Lo integral de las políticas radica en buscar reducir las brechas de género e involucrar tanto al gobierno federal, estatal como al municipal con la sociedad civil, pues la igualdad no es un tema de una sola secretaría, sino de todas las secretarías y de toda la administración pública.

La lucha del movimiento feminista mexicano por la aplicación de políticas para alcanzar la igualdad, la lucha contra la discriminación, la promoción de la paridad y la erradicación de la violencia no ha terminado. El Instituto es la instancia oficial para promover estas acciones.

Robles argumentó a favor de la iniciativa que SEDESOL dejará de tener como tarea principal el combate a la pobreza y concentrará su trabajo en una visión de igualdad, por lo que planteó que debe evitarse la dispersión de políticas de atención a grupos específicos de la sociedad mexicana. Pero no se puede tratar igual a los diferentes, pues no todos los grupos parten en la misma situación de desventaja ni son homogéneos, por lo que deben aplicarse acciones afirmativas con características específicas para cada grupo y en este caso, para cada espacio en el que las mujeres estén presentes, es decir, actuar bajo una noción amplia de igualdad.

SEDESOL habría capturado las diferencias en una sola estructura. Esto hubiera tenido como consecuencia que, además de que el trabajo del Instituto se da en un contexto adverso caracterizado por el androcentrismo, las políticas hacia las mujeres se subordinaran a la coyuntura y negociación políticas.

En conclusión, la sectorización hubiera devenido en invisibilización. El movimiento feminista ha luchado por poner en primer plano a las mujeres y la primera acción del nuevo gobierno representaba su negación, su invisibilización. De esta forma, el liderazgo que debe asumir INMUERES no puede ser comprometido y regulado por otras instituciones. La SEDESOL habría hecho que el instituto entrara en una dinámica de estado paternalista, funcionamiento característico de los gobiernos del PRI, donde se darían apoyos a las mujeres. La misión del Instituto es de mucha mayor trascendencia.

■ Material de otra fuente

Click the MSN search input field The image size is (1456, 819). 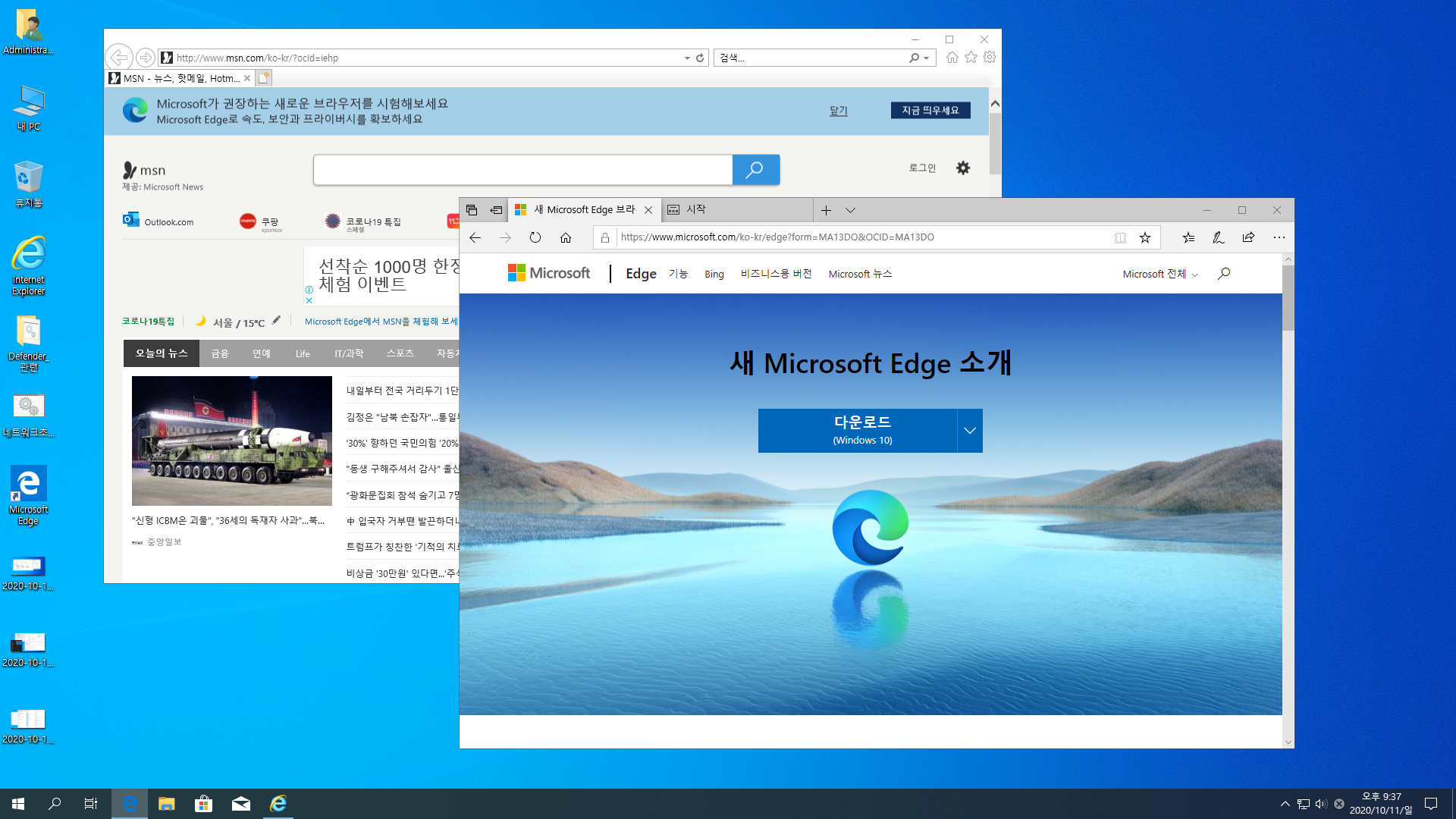point(522,170)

Es importante resaltar que la propuesta de Peña Nieto no fue aprobada principalmente por la presión social ejercida por grupos feministas y por las redes sociales, sobre todo por Twitter. Es menester que las personas que nos asumimos como feministas estemos alerta para no perder los derechos que tanto han costado ganar; debemos observar las consecuencias de la actuación del gobierno.

La autonomía de INMUJERES debe considerarse no solamente como el primer tropiezo del presidente electo, sino también como una motivación más para seguir luchando por los derechos de las mujeres. Por ahora, el instituto mantiene su autonomía y con ello se abona también a la visibilidad de los problemas estructurales que padecen las mujeres. Peña Nieto, efectivamente, no eres la señora de la casa.